Data extracted from a collection:
*** Block opens ***

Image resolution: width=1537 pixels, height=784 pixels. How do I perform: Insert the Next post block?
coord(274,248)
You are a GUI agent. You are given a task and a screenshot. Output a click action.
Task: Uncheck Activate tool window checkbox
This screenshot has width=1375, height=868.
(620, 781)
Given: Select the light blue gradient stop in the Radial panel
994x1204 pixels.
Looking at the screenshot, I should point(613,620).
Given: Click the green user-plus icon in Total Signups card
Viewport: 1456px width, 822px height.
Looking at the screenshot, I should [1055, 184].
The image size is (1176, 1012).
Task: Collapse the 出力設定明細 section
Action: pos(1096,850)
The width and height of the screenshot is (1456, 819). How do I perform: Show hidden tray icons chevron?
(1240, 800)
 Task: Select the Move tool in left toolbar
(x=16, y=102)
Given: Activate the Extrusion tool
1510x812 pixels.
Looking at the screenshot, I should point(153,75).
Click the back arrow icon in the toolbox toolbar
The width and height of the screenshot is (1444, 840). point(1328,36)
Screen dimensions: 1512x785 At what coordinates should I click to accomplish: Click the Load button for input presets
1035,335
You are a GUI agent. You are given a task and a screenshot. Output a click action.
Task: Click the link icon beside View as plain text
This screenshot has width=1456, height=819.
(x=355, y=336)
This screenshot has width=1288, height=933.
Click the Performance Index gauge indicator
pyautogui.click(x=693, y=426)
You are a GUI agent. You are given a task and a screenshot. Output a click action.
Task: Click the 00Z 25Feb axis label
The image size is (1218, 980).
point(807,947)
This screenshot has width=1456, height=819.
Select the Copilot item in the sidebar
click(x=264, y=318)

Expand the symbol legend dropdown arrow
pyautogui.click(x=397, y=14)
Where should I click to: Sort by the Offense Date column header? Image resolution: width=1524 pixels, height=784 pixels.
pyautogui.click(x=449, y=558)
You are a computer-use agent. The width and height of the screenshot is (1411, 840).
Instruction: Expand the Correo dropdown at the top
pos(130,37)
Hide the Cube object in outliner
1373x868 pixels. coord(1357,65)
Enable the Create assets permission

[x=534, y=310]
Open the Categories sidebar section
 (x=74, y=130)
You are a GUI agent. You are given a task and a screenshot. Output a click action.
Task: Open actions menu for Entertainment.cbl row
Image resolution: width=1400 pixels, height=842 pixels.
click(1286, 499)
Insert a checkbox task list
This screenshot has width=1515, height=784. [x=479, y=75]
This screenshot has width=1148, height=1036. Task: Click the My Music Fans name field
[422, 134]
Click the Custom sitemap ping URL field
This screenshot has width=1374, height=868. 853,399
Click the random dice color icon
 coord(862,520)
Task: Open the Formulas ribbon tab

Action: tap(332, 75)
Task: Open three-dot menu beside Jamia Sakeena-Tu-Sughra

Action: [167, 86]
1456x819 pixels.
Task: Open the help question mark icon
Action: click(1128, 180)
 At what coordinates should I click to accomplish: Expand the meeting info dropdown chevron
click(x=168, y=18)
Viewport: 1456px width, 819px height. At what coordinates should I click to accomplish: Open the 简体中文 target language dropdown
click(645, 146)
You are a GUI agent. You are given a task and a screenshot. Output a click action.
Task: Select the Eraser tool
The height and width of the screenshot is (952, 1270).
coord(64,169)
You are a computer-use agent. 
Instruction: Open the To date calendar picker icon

*** Block closes ***

## [What is required]
Lines above that contain the string "Activate" make up the answer.

## [Finished task]
Task: Uncheck Activate tool window checkbox
Given: Activate the Extrusion tool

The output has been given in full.